• Problem description
All lines in the records below with the word "price" must be returned.

Records drawn from a dataset
□ □ □ □ □ □ □

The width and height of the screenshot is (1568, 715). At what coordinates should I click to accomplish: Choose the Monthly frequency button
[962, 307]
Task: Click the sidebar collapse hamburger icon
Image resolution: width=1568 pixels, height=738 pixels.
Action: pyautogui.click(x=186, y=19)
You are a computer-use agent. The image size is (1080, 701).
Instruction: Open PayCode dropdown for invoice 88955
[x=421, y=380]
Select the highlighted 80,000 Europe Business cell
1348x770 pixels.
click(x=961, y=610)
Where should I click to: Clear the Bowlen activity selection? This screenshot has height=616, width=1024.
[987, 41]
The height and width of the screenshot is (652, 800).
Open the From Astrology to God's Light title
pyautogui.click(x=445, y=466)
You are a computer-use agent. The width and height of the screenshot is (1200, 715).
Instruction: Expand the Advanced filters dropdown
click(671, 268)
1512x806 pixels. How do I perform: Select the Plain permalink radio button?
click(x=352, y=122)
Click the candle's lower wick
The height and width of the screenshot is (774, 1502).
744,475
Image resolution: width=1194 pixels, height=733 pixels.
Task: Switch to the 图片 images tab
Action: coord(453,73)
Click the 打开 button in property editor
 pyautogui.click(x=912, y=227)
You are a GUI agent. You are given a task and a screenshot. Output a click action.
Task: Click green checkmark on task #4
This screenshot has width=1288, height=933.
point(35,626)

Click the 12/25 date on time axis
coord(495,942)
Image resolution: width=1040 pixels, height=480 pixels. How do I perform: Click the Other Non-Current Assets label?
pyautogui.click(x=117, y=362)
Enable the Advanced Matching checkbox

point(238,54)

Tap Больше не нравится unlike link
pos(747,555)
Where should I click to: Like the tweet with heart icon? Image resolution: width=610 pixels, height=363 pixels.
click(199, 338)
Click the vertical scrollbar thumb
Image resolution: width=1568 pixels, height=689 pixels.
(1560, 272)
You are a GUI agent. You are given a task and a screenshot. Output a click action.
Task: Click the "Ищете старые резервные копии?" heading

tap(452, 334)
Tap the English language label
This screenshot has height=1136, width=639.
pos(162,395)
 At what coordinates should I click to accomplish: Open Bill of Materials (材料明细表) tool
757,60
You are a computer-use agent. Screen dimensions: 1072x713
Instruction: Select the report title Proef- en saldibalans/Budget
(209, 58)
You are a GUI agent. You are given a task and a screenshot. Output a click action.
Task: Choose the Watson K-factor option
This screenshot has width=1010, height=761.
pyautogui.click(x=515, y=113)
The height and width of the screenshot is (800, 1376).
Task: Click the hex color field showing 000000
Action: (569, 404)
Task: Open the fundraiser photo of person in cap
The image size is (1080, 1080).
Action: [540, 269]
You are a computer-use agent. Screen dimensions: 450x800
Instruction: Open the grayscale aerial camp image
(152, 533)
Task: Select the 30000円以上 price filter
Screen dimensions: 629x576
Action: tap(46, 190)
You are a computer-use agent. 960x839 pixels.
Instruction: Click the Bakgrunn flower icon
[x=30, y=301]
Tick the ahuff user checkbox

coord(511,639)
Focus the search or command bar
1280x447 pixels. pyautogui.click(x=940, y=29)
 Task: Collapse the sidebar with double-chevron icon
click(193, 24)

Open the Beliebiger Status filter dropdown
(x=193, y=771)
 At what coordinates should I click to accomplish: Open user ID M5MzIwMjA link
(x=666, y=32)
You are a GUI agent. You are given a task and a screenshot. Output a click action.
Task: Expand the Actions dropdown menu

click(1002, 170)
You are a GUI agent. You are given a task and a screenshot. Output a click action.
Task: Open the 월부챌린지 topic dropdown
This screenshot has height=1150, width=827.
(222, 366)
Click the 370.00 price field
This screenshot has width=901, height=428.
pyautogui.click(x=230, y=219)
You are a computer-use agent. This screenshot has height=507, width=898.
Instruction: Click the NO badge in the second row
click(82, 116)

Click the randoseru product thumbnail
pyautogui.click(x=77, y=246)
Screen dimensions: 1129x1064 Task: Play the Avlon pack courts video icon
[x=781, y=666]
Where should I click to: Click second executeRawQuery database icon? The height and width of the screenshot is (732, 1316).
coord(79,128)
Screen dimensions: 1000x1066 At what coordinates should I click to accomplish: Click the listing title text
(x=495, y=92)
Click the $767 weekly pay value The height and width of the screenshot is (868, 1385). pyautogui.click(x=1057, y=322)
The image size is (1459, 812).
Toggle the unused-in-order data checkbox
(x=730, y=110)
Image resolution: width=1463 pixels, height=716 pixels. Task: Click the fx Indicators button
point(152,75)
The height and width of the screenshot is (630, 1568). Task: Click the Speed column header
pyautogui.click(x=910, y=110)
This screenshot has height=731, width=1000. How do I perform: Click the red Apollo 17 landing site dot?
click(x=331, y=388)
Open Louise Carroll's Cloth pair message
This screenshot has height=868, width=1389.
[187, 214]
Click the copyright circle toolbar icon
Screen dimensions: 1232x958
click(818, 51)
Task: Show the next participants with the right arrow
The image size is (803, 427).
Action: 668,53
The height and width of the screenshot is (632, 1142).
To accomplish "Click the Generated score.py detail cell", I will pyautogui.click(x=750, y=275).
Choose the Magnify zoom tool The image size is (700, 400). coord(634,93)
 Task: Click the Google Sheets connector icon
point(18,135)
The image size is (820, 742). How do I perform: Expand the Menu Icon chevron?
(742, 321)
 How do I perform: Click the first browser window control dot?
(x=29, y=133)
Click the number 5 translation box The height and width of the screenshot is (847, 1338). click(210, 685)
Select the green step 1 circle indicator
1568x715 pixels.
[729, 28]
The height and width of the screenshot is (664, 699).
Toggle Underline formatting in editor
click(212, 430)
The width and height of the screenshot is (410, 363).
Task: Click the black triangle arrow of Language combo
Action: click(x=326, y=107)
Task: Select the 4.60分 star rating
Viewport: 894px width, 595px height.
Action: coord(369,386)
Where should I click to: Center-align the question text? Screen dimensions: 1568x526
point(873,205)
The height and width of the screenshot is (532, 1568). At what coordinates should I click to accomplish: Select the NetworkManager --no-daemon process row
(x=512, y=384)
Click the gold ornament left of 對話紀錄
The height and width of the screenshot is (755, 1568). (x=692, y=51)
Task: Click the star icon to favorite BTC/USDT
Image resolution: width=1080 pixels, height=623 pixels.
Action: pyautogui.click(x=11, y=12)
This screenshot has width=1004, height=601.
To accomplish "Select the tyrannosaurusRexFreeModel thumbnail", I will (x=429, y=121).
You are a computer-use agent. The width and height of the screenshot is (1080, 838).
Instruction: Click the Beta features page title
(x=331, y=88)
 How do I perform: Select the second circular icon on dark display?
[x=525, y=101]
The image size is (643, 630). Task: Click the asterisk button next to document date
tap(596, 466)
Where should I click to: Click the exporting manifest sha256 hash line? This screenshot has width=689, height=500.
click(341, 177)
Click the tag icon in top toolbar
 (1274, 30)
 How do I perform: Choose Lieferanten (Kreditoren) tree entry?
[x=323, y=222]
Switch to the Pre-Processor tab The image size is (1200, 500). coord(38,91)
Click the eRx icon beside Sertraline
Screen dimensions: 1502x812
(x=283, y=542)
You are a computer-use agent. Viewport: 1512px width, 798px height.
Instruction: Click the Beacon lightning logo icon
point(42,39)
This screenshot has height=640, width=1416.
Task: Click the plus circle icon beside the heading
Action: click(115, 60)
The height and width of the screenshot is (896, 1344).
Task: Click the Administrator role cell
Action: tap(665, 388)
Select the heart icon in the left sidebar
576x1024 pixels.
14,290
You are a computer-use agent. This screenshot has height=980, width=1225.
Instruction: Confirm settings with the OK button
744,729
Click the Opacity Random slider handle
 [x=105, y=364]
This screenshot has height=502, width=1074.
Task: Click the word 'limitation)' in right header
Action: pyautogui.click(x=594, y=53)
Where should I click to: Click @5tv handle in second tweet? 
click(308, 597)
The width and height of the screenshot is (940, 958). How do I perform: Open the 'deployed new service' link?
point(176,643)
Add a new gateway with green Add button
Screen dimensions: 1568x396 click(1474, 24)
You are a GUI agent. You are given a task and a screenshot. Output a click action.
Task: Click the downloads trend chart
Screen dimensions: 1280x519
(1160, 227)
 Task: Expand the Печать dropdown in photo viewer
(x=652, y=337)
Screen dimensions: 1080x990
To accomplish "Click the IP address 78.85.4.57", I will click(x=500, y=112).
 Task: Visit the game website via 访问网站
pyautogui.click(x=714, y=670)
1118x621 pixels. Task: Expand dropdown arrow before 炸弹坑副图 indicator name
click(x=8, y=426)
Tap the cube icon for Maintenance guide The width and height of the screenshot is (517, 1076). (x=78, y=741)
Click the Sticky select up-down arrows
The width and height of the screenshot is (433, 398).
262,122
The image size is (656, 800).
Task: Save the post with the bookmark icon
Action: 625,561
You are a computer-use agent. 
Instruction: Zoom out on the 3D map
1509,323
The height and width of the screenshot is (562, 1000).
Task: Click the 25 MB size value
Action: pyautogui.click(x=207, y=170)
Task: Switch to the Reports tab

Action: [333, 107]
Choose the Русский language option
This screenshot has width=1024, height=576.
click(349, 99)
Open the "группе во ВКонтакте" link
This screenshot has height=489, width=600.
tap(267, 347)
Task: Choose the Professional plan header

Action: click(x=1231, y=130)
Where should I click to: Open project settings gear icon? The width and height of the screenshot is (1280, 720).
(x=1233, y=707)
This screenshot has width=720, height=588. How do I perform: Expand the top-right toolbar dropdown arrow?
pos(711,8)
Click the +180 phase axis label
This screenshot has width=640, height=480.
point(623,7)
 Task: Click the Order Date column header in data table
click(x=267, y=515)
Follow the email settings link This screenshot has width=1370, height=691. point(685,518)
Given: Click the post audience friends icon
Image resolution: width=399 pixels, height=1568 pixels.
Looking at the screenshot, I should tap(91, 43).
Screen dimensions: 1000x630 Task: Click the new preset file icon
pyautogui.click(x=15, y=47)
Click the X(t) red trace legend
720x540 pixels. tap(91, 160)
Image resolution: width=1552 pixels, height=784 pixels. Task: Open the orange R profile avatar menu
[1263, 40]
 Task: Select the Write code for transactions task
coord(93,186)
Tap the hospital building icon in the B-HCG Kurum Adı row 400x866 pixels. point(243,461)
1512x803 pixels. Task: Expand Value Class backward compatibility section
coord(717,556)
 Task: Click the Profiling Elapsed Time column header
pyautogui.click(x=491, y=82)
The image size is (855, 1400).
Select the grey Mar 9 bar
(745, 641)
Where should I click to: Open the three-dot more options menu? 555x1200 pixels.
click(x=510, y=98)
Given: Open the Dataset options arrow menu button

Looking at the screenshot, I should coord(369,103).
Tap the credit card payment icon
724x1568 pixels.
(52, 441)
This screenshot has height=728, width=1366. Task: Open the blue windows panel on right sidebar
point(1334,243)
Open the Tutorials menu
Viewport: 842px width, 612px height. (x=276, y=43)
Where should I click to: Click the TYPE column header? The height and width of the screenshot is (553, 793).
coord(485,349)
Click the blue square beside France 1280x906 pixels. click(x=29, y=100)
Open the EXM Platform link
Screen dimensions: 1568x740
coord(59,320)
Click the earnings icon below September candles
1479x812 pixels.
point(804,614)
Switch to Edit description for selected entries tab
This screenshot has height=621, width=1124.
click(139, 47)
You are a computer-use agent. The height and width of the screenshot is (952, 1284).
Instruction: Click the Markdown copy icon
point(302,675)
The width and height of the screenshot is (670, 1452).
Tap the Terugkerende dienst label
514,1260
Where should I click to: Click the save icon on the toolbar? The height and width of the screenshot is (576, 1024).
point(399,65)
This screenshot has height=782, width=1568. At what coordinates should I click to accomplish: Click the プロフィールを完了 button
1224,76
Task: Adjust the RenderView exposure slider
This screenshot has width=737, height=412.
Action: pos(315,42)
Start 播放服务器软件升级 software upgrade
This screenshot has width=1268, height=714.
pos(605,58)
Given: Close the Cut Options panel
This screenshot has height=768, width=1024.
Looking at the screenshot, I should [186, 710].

□ □ □ □ □ □ □

• Response below
Task: Select the 30000円以上 price filter
Click the 370.00 price field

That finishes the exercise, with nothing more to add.